During Chris’s February 2020 United Nations address, he made the point that a single, seismic “economic gyration” could financially derail millions of people. It was a prescient statement, given that COVID-19 was still a flicker, not yet a consuming conflagration, on the American landscape. Now more than ever, people need to take ownership of an uncertain future. Chris recommends that individuals, employers and financial advisors get smart about a range of available strategies, including annuity-anchored retirement income solutions: “Consider every tool in the toolbox, including an annuity, as you plan for financial security — for you and your family.”
Chris also made mention of the demographic impacts caused by an economic disruption, saying that working women were the population most vulnerable to financial upheaval. This assessment has been echoed by research citing their susceptibility either because women are more likely than men to be low-wage and part-time workers or because of the perception that a woman’s income is supplemental, not essential, to household expenses.i Related to issues of job security, women have long had unique challenges with retirement savings, earning less than men (and therefore saving less) and having portions of their career (and stretches of saving opportunity) interrupted by family care — responsibilities women assume more often than men.ii Women have also been disproportionately affected by layoffs associated with the pandemic, accounting for 55% of total job loss (20.5 million jobs) from March to May 2020. The number of women who lost jobs is greater than the number of jobs women gained between the Great Recession of 2008 and February 2020.iii
Chris Gardner’s comments earlier this year may seem uncanny, but for him, thinking several steps ahead is all part of the happYness experience. Employers, individuals and the financial advisors who serve them should be similarly future-focused, identifying financial vulnerabilities and using those gaps as guiding objectives for retirement planning. For those for whom the hurdles are particularly high, Chris says, “You just have to be smarter. Period.” And by smarter, he means prepared.
When asked about his own plans for retirement, Chris says that there is too much to be done to consider slowing down. Besides, this is his “JFK moment,” he says, referencing President John F. Kennedy’s entreaty during his 1961 inaugural address: “Ask not what your country can do for you, but what you can do for your country.” For Chris, this is his opportunity “to empower young people and working people to claim responsibility of their futures. That’s a job that’s never going to be done. That’s a big job.”

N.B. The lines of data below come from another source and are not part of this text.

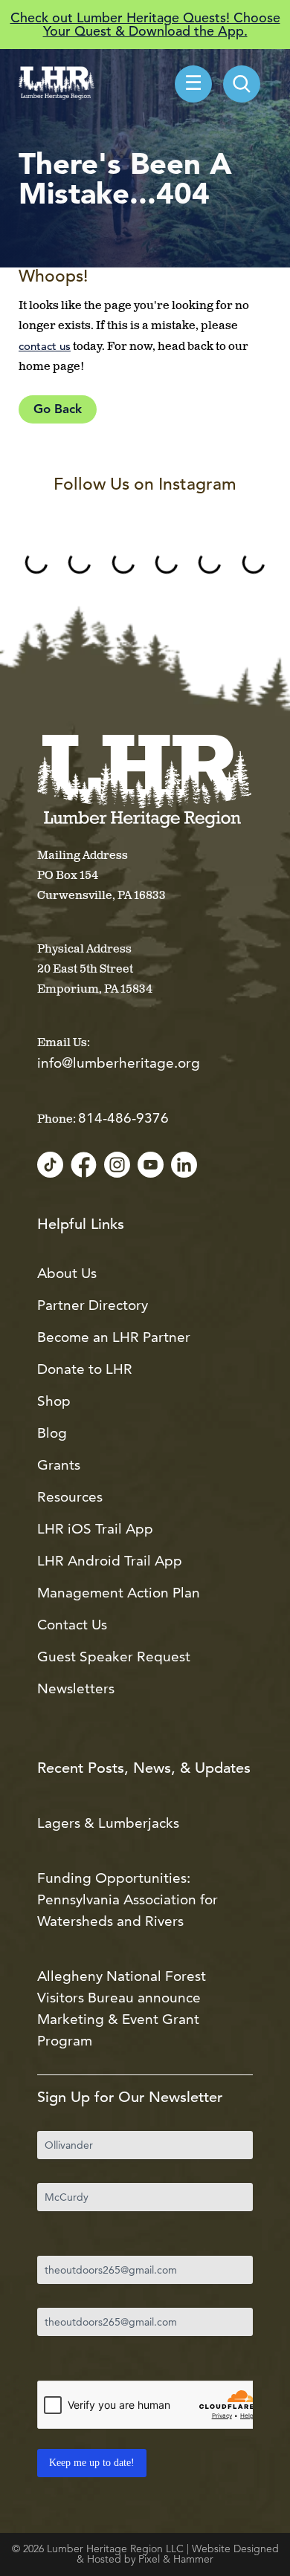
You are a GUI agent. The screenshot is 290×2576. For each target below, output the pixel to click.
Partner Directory (92, 1305)
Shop (54, 1400)
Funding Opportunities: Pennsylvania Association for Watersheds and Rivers (127, 1899)
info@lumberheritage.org (118, 1062)
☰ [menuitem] (193, 85)
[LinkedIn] (184, 1166)
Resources (70, 1496)
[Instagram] (117, 1166)
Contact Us (72, 1624)
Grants (58, 1464)
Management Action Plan (118, 1592)
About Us (67, 1273)
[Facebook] (84, 1166)
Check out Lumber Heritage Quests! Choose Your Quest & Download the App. (145, 24)
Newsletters (76, 1688)
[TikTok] (50, 1166)
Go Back (57, 409)
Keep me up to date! (92, 2462)
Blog (52, 1432)
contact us (45, 346)
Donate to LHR (84, 1369)
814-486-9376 (123, 1117)
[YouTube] (151, 1166)
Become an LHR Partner (113, 1337)
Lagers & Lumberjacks (108, 1823)
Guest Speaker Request (113, 1656)
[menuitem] (241, 84)
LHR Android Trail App (109, 1560)
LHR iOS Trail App (95, 1528)
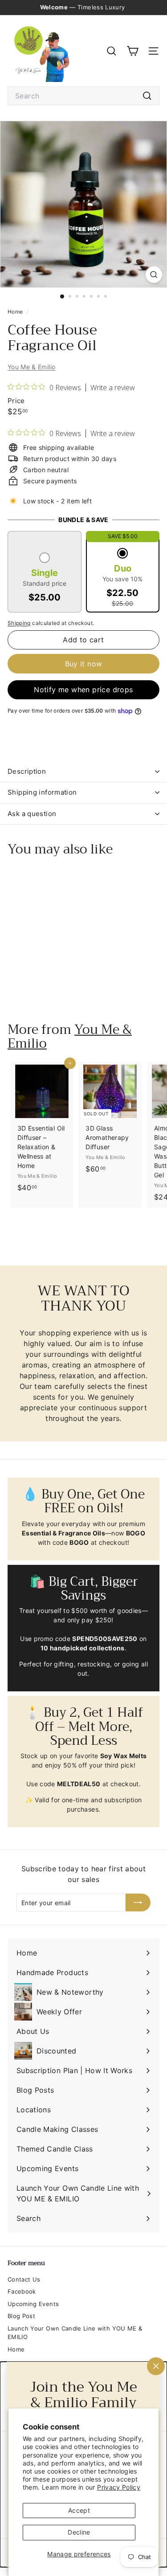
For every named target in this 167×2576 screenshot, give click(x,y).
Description (27, 771)
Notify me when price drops (83, 689)
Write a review (112, 388)
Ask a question (32, 813)
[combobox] (83, 95)
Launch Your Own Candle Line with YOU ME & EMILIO (75, 2333)
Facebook (22, 2291)
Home (16, 311)
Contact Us (24, 2279)
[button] (44, 578)
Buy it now (83, 663)
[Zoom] (154, 274)
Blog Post (21, 2315)
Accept (79, 2510)
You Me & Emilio (31, 367)
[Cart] (132, 51)
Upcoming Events (33, 2303)
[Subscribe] (138, 1902)
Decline (79, 2532)
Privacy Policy (118, 2487)
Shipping (19, 623)
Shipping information (42, 792)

It’s also a job that, if done with care, could better the next generation’s relationship with personal finance, overturning staggering statics — including 70% of Americans being financially illiterateiv — and making for a stronger nation. According to Chris, who has spoken to thousands of students whom he describes as hungry for answers, it’s a job with a receptive market. “They want someone to sit down and talk with them about the consequences of decisions that they’re making right now, life decisions as well as savings decisions.” From education to entrepreneurship to home ownership, young people are seeking guidance across an uncharted American landscape. But Chris believes this rising generation is ready for the road ahead.
By definition, the future is uncertain, but in today’s world, it can feel like there is more that we don’t know than do. Chris counsels that unknowing shouldn’t be defeating; it should be an opportunity to return to those two critical questions: What do I want, and how am I going to make it happen?
Now is the time to make a plan for the future we want. Let’s use this period of upheaval as an opportunity to see differently, these dormant days as space to strategize for the years ahead. Because while we may not all be able to play the trumpet like Miles, it is our responsibility to find our place in the shared symphony, contributing to it while also composing our solos.